Copy the data below verbatim, line for line.

(begin)

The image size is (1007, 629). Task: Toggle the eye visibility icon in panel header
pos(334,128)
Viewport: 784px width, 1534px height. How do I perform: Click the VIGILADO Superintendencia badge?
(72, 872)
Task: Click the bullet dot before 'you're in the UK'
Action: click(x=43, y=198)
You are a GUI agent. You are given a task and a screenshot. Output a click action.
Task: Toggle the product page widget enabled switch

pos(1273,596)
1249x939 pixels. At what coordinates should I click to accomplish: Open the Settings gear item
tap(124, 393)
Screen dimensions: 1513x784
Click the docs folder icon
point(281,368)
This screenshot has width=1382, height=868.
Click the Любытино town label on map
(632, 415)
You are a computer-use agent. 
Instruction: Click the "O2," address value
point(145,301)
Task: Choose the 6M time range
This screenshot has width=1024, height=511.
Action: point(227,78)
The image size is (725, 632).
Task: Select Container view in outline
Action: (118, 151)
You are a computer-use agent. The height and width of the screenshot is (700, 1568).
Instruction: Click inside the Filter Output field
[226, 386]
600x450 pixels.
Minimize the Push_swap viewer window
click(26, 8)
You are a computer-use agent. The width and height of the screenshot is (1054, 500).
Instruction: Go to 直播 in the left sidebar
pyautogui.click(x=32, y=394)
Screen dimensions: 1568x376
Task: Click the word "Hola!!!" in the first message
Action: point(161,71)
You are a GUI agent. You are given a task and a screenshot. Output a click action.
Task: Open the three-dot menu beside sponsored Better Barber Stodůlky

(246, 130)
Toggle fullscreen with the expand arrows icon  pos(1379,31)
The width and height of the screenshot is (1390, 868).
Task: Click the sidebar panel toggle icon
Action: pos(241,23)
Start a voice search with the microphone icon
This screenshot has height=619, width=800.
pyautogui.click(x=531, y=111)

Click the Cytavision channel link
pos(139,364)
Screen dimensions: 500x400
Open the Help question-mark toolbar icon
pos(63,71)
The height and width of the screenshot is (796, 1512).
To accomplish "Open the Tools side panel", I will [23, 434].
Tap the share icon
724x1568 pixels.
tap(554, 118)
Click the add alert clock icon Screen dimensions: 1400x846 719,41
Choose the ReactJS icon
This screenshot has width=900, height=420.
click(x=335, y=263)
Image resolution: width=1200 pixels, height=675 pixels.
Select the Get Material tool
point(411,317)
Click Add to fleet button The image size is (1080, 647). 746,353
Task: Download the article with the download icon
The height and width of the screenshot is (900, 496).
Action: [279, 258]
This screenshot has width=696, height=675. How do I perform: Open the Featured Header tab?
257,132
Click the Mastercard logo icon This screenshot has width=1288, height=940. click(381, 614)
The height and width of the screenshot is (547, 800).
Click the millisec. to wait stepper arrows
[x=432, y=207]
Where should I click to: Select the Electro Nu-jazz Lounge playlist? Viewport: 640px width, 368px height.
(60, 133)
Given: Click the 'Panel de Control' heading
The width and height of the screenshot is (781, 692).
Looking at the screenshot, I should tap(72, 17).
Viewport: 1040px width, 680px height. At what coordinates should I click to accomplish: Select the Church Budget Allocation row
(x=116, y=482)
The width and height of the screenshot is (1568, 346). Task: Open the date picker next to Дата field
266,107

(end)

Result of this exercise>
The image size is (1007, 629). Task: Toggle the eye visibility icon in panel header
pos(334,128)
Viewport: 784px width, 1534px height. How do I perform: Click the VIGILADO Superintendencia badge?
(72, 872)
Task: Click the bullet dot before 'you're in the UK'
Action: click(x=43, y=198)
You are a GUI agent. You are given a task and a screenshot. Output a click action.
Task: Toggle the product page widget enabled switch

pos(1273,596)
1249x939 pixels. At what coordinates should I click to accomplish: Open the Settings gear item
tap(124, 393)
Screen dimensions: 1513x784
Click the docs folder icon
point(281,368)
This screenshot has width=1382, height=868.
Click the Любытино town label on map
(632, 415)
You are a computer-use agent. 
Instruction: Click the "O2," address value
point(145,301)
Task: Choose the 6M time range
This screenshot has width=1024, height=511.
Action: point(227,78)
The image size is (725, 632).
Task: Select Container view in outline
Action: (118, 151)
You are a computer-use agent. The height and width of the screenshot is (700, 1568).
Instruction: Click inside the Filter Output field
[226, 386]
600x450 pixels.
Minimize the Push_swap viewer window
click(26, 8)
You are a computer-use agent. The width and height of the screenshot is (1054, 500).
Instruction: Go to 直播 in the left sidebar
pyautogui.click(x=32, y=394)
Screen dimensions: 1568x376
Task: Click the word "Hola!!!" in the first message
Action: point(161,71)
You are a GUI agent. You are given a task and a screenshot. Output a click action.
Task: Open the three-dot menu beside sponsored Better Barber Stodůlky

(246, 130)
Toggle fullscreen with the expand arrows icon  pos(1379,31)
The width and height of the screenshot is (1390, 868).
Task: Click the sidebar panel toggle icon
Action: pos(241,23)
Start a voice search with the microphone icon
This screenshot has height=619, width=800.
pyautogui.click(x=531, y=111)

Click the Cytavision channel link
pos(139,364)
Screen dimensions: 500x400
Open the Help question-mark toolbar icon
pos(63,71)
The height and width of the screenshot is (796, 1512).
To accomplish "Open the Tools side panel", I will [23, 434].
Tap the share icon
724x1568 pixels.
tap(554, 118)
Click the add alert clock icon Screen dimensions: 1400x846 719,41
Choose the ReactJS icon
This screenshot has width=900, height=420.
click(x=335, y=263)
Image resolution: width=1200 pixels, height=675 pixels.
Select the Get Material tool
point(411,317)
Click Add to fleet button The image size is (1080, 647). 746,353
Task: Download the article with the download icon
The height and width of the screenshot is (900, 496).
Action: [279, 258]
This screenshot has width=696, height=675. How do I perform: Open the Featured Header tab?
257,132
Click the Mastercard logo icon This screenshot has width=1288, height=940. click(381, 614)
The height and width of the screenshot is (547, 800).
Click the millisec. to wait stepper arrows
[x=432, y=207]
Where should I click to: Select the Electro Nu-jazz Lounge playlist? Viewport: 640px width, 368px height.
(60, 133)
Given: Click the 'Panel de Control' heading
The width and height of the screenshot is (781, 692).
Looking at the screenshot, I should tap(72, 17).
Viewport: 1040px width, 680px height. At what coordinates should I click to accomplish: Select the Church Budget Allocation row
(x=116, y=482)
The width and height of the screenshot is (1568, 346). Task: Open the date picker next to Дата field
266,107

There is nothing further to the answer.